- PASSAGE GIVEN -

You are viewing a plain text version of this content. The canonical link for it is here.
Posted to commits@pulsar.apache.org by rx...@apache.org on 2020/12/12 08:02:24 UTC

[pulsar-client-go] branch master updated: Fixed logic to attempt reconnections to same broker (#414)

This is an automated email from the ASF dual-hosted git repository.

rxl pushed a commit to branch master
in repository https://gitbox.apache.org/repos/asf/pulsar-client-go.git


The following commit(s) were added to refs/heads/master by this push:
     new 0296890  Fixed logic to attempt reconnections to same broker (#414)
0296890 is described below

commit 0296890a9136a0921da19442cf713a4ebb31f9b0
Author: Matteo Merli <mm...@apache.org>
AuthorDate: Sat Dec 12 00:02:17 2020 -0800

    Fixed logic to attempt reconnections to same broker (#414)

- AIM OF THE EXERCISE -
Reproduce a stretch of the commit email verbatim, beginning at the words "You are viewing" and stopping after "dual-hosted git repository.". Work only from the commit email above.

- GIVEN RECORDS -
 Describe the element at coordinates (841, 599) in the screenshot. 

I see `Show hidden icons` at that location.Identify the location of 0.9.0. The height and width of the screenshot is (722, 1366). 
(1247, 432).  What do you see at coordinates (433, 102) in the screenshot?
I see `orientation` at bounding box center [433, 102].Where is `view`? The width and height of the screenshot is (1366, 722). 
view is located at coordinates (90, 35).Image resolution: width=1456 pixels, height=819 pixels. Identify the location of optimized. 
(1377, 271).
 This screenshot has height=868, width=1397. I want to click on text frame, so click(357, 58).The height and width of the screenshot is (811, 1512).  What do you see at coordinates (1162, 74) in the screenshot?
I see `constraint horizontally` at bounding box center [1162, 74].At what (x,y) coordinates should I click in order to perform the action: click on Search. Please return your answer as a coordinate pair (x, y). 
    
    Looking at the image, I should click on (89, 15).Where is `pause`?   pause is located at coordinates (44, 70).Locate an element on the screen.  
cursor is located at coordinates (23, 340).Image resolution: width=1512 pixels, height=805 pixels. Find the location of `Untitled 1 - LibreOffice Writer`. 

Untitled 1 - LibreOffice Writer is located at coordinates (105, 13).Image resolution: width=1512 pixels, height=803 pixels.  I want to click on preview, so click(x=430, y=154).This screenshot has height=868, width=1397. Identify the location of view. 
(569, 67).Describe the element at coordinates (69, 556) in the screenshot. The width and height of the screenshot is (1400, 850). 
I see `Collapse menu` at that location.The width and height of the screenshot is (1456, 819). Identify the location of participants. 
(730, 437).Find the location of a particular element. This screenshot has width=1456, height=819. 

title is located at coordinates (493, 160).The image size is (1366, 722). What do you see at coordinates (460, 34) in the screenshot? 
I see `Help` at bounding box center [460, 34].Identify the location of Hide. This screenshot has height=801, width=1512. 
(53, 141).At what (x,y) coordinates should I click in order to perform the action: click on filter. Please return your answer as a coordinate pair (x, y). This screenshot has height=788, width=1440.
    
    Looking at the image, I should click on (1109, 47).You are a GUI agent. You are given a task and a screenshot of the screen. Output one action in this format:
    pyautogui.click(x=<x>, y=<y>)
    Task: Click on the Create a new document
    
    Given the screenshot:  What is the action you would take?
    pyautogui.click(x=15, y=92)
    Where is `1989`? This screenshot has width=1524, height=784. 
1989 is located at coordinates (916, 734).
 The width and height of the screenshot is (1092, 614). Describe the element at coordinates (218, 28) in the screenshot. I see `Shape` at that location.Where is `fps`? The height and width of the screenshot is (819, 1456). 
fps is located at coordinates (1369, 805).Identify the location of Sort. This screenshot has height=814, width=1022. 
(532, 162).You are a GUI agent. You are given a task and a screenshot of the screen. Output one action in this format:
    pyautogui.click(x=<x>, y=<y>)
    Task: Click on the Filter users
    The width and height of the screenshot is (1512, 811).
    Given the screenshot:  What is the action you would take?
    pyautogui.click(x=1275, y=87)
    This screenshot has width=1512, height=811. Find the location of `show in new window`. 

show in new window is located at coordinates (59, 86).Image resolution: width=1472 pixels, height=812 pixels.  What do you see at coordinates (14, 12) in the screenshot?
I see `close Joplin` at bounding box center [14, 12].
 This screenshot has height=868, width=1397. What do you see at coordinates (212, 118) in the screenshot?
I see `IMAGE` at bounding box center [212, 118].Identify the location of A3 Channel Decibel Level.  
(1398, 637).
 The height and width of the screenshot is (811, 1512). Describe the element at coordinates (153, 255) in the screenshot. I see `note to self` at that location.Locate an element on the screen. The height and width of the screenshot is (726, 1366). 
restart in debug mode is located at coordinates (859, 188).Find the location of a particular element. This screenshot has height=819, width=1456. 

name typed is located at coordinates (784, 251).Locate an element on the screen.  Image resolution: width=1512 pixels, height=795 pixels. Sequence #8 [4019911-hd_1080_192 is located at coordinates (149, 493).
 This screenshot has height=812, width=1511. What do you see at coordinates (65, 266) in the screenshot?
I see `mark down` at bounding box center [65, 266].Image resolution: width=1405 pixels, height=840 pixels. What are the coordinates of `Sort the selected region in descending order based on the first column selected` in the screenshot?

- WRITTEN RESPONSE -
You are viewing a plain text version of this content. The canonical link for it is here.
Posted to commits@pulsar.apache.org by rx...@apache.org on 2020/12/12 08:02:24 UTC

[pulsar-client-go] branch master updated: Fixed logic to attempt reconnections to same broker (#414)

This is an automated email from the ASF dual-hosted git repository.